Second, I bought a larger chunck of GlaxoSmithKline (LON:GSK), the British healthcare company that recently swapped its oncology business with the aforementioned Novartis. Even though Glaxo’s numbers aren’t too rosy, they’re slowly turning around with a ton of new products in the pipeline. What pushed me to increase my stake in GSK is management’s decision to pay a special dividend this year on top of the already high yield, signalling strong belief in the company’s cash-flow rich future.
And third, I bought another beaten-down stock, namely Sanofi SA (EPA:SAN). French Sanofi mostly focusses on cardiovascular solutions, diabetes, oncology and vaccines, and is a leading player in all of these areas globally. Currently, however, earnings growth is a bit lacking, even though the company is well-placed for the future. That’s why I took advantage of its 4+% yield.
You can find the gains in absolute and relative numbers for each company in the table below. The cost basis for each position includes the price of the shares, a 0.27% stock market tax and brokerage fees.
|Ticker||Company||Shares||Cost basis||Mkt. value||Gain|
|BLT||BHP Billiton plc||110||1,908.56||1,086.69||-43.06%|
|DE||Deere & Company||7||452.61||474.14||+4.76%|
|HOME||Home Invest Belgium||30||2,682.00||2,996.70||+11.73%|
|JNJ||Johnson & Johnson||20||1,769.41||1,899.28||+7.34%|
|NG||National Grid plc||100||1,332.11||1,245.86||-6.47%|
|PG||Procter & Gamble||23||1,594.66||1,660.70||+4.14%|
|RB||Reckitt Benckiser plc||10||630.34||849.57||+34.78%|
|ROG||Roche Holding AG||5||1,233.71||1,082.66||-12.24%|
|RDSB||Royal Dutch Shell||110||2,956.64||2,394.70||-19.01%|
|S32||South 32 Ltd.||48||20.04||47.13||+135.20%|
|KO||The Coca Cola Company||17||540.05||691.88||+28.12%|
|VZ||Verizon Communications Inc.||20||785.07||984.50||+20.82%|
I’ve said it before and I’ll say it again, the ETFs below have been doing exactly what they were designed to do.
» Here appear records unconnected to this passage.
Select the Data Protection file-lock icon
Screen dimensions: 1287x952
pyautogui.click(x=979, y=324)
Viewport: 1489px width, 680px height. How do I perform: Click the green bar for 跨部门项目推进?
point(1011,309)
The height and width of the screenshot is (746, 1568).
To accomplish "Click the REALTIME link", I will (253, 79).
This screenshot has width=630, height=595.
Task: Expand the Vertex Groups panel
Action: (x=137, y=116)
By tracking the MSCI World, emerging markets and Europe indices rigorously, these exchange-traded funds have experienced respectable growth in the past few months, especially the MSCI World ETF. If you’re a new investor looking for a long-term set-it and forget-it approach, I can’t recommend index funds enough.
|Ticker||ETF||Cost basis||Mkt. value||Gain|
|IWDA||iShares Core MSCI World||6,217.44||7,054.04||+13.46%|
|IEMA||iShares MSCI Emerging Markets||1,214.59||1,203.12||-0.09%|
|IMAE||iShares MSCI Europe||3,561.94||3,586.88||+0.70%|
The last part of my portfolio constist of a tax-efficient pension fund and good ol’ boring savings accounts. As I’m currently still rebuilding my emergency fund I added another €1,000, while my pension fund receives automtic payments to hit the €950 upper limit for 2016.
|Name||Cost basis||Current value||Gain|
|Pension fund||2,094.99||2,202.68||+5.14% and 30% tax break|
Living frugally, saving as much as possible, and investing those savings remains the holy trifecta of financial independence. Without putting in much effort myself, my net worth continues to make big strides forward, as this update clearly shows. It’s incredible to see how fast you can get a snowball rolling as long as you remain focussed and stick to your strategy.
After the last net worth update, where I lost a bunch of money in the stock market, it’s funny to see the numbers tick back up to previous levels and surpassing what I had projected for myself. Onward and upward!
Thank you for reading and for your support.